For a given gestational age, each fetus has a spatial map of the amount of voxel-level deformation required for their brain to match that of the population average. By aggregating these deformation fields, we performed voxel-level PCA to determine the breadth of healthy phenotypic structural presentation.

We visually detected a progressive increase in inter-participant variability across the gestational period (Fig. 3e) and for all volumetric measures (Fig. 6), which was confirmed by White’s Lagrangian test for heteroscedasticity71.

Ethics

The INTERGROWTH-21st Project and its ancillary studies were approved by the Oxfordshire Research Ethics Committee ‘C’ (reference no. 08/H0606/139), the research ethics committees of the individual participating institutions, as well as the corresponding regional health authorities where the project was implemented. All mothers provided written informed consent for the use of their clinical data. The sponsors had no role in the study design, data collection, analysis, interpretation of the data, or writing of the paper. The following authors had access to the full raw data set: R.B.G., S.H.K., A.I.L.N., A.P., and J.V. The corresponding author had full access to all the data and final responsibility for submitting the paper.

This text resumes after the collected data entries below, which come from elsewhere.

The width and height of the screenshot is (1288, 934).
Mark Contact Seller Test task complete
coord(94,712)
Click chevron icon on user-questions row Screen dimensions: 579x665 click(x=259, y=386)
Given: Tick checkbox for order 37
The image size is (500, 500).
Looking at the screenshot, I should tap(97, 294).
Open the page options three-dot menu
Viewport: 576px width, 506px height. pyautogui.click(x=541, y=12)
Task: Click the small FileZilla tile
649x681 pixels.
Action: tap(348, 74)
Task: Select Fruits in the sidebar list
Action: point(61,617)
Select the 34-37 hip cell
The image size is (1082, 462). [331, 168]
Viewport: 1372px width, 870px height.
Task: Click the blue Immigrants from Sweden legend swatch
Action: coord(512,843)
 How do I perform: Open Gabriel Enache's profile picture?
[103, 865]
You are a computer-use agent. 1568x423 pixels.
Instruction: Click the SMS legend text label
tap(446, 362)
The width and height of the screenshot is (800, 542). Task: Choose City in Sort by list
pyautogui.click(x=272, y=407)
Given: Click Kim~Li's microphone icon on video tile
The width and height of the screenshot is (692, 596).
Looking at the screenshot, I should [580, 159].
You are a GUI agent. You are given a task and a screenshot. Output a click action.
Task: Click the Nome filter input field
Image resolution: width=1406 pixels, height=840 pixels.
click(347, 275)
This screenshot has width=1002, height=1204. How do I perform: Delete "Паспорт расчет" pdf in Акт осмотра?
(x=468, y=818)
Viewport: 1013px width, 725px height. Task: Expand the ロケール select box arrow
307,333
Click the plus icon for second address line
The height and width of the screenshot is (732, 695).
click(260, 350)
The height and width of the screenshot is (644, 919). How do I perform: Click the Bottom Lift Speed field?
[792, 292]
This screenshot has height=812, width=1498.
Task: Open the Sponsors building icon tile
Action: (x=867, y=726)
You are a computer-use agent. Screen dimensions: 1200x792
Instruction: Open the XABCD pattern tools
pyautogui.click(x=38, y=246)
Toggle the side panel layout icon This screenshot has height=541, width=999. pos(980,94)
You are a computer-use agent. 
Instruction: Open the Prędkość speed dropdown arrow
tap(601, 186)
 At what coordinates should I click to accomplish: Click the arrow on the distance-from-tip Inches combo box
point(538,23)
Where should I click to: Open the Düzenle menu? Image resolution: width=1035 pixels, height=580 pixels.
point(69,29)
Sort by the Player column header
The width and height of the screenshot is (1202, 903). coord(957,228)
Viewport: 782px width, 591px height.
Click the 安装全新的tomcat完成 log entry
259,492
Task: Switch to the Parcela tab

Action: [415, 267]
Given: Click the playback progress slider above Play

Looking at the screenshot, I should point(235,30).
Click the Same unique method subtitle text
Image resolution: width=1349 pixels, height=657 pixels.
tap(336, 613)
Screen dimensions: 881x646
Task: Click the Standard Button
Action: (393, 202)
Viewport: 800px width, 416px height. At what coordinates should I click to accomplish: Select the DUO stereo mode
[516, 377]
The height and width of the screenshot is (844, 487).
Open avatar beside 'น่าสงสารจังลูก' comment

Data analysis software statement

Statistical analysis was carried out with the Python statsmodel package (v.0.13.2) and the FSL RANDOMISE tool (https://fsl.fmrib.ox.ac.uk/fsl/fslwiki/Randomise; v.6.0.5). The deep learning models used to perform whole-brain extraction and alignment are available on Github (https://github.com/felipemoser/kelluwen), as is the model used to segment the subcortical structures (https://github.com/lindehesse/FetalSubcortSegm_Code). The atlas was constructed using a script written in MATLAB (v.R2022a), adapted from an implementation of diffeomorphic log-demons image registration (https://www.mathworks.com/matlabcentral/fileexchange/39194-diffeomorphic-log-demons-image-registration). All data analysis scripts were written in Python (v.3.9.6). Plots were generated using the Python seaborn package (v.0.12.1), and cortical surface maps were created using the Python-based ggseg package (v.0.1).

Reporting summary

Further information on research design is available in the Nature Portfolio Reporting Summary linked to this article.